### TEXT PASSAGE
* * * * * * *
# A bit of distraction?



## patp (Apr 30, 2007)

Just thought a light hearted thread might be needed so here goes

Things people might not know about me - 

I have been interviewed, live, on the radio twice.

I once bought a bag of horse food, for an underweight horse, and won a trip to Fiji to observe the work of World Horse Welfare.

Over to you


----------



## raynipper (Aug 4, 2008)

Yep Pat, I have been interviewed on Northampton local radio when we used to have the American RV show at Billing. Nothing came of them and no magic job offers.
I was in a big feature film as a 'head ' on a train in The Fourth Protocol. 

Ray.


----------



## JanHank (Mar 29, 2015)

I´m not sure if I have told you this before, but I used to be a call girl and was so good at it I instructed other females and males how to be call persons. >


----------



## raynipper (Aug 4, 2008)

My wife and her twin sister were Babysham and Cherry B girls at Olympia back in the 60s. One blonde and one dark.

Ray.


----------



## jiwawa (Jun 22, 2007)

raynipper said:


> My wife and her twin sister were Babysham and Cherry B girls at Olympia back in the 60s. One blonde and one dark.
> 
> Ray.


Ooh, is there a pic Ray??

I met the Queen, Prince Philip n Prince Charles - think it might have been Charles' first official outing. No conversation, just a handshake.


----------



## raynipper (Aug 4, 2008)

There is one Jean but kinda buried till the next time she comes across it. They were in stripy sweaters as I remember.

Ray.


----------



## barryd (May 9, 2008)

I hold an unofficial world record for the fastest row in a rowing boat from the west coast of Scotland to the East down the Caledonian Canal including Loch Ness (18 hours in the water). I also managed to get the Duke of Edinburgh to lose his rag and swear loudly.  (I will eek that one out if anyone is interested)
* * * * * * *
### WORK TO COMPLETE
1. From the forum thread about little-known personal facts, return the passage that begins at the words "Just thought a" and stops after "World Horse Welfare.".
2. Continue the forum thread about little-known personal facts from the point where it ends.
The listing has no connection to the forum thread about little-known personal facts.
* * * * * * *
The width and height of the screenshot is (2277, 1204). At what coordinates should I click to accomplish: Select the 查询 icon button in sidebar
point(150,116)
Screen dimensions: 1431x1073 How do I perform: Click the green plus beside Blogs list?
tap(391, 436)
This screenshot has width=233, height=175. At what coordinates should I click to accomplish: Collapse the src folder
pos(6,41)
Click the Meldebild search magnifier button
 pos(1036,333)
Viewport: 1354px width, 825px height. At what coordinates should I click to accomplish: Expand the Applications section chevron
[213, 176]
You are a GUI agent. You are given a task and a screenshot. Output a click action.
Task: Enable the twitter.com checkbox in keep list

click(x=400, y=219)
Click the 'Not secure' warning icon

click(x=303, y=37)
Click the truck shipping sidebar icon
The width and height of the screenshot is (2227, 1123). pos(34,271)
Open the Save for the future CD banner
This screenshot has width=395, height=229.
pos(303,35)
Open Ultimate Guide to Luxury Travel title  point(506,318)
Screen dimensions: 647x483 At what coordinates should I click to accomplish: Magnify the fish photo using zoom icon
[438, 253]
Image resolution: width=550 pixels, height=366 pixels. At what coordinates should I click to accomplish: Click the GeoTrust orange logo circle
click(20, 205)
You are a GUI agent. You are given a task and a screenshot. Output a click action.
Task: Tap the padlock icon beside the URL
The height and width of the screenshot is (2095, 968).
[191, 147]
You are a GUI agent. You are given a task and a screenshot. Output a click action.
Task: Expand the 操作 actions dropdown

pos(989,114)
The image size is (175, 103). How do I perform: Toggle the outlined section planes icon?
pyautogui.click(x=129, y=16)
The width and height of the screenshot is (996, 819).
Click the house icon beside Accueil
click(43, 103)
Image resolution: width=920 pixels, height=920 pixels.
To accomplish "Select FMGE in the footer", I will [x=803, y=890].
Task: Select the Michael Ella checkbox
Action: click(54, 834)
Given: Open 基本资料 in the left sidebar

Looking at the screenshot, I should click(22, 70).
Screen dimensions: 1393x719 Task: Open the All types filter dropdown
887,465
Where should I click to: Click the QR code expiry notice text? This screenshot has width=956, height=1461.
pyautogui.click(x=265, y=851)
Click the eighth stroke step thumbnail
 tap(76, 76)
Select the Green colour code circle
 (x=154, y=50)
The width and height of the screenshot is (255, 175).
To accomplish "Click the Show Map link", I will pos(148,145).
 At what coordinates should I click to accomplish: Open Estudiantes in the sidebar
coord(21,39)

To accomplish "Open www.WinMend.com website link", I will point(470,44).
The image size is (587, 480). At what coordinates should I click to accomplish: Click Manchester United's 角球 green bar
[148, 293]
* * * * * * *
### SOLVED TASKS
1.
Just thought a light hearted thread might be needed so here goes

Things people might not know about me - 

I have been interviewed, live, on the radio twice.

I once bought a bag of horse food, for an underweight horse, and won a trip to Fiji to observe the work of World Horse Welfare.

2.
----------



## jiwawa (Jun 22, 2007)

barryd said:


> I also managed to get the Duke of Edinburgh to lose his rag and swear loudly.
> 
> 
> 
> ...


Is that very unusual Barry? (haha!!)


----------



## JanHank (Mar 29, 2015)

barryd said:


> I hold an unofficial world record for the fastest row in a rowing boat from the west coast of Scotland to the East down the Caledonian Canal including Loch Ness (18 hours in the water). I also managed to get the Duke of Edinburgh to lose his rag and swear loudly.  (I will eek that one out if anyone is interested)


Go on, look it out, gives you something to do.


----------



## barryd (May 9, 2008)

JanHank said:


> Go on, look it out, gives you something to do.


I have probably told the story before but ill try and keep it brief. Long story short I got invited to crew on a sigma 38 racing yacht in an international race at Cowes week. I think it was 1995. I stayed on the boat for a few days and had a great time but the day of the race we ended up racing neck and neck with the Duke for ages. At every buoy we would be nicking in just before him but it did seem like everyone was out to get him, boats carving him up on purpose, even spectator power boats.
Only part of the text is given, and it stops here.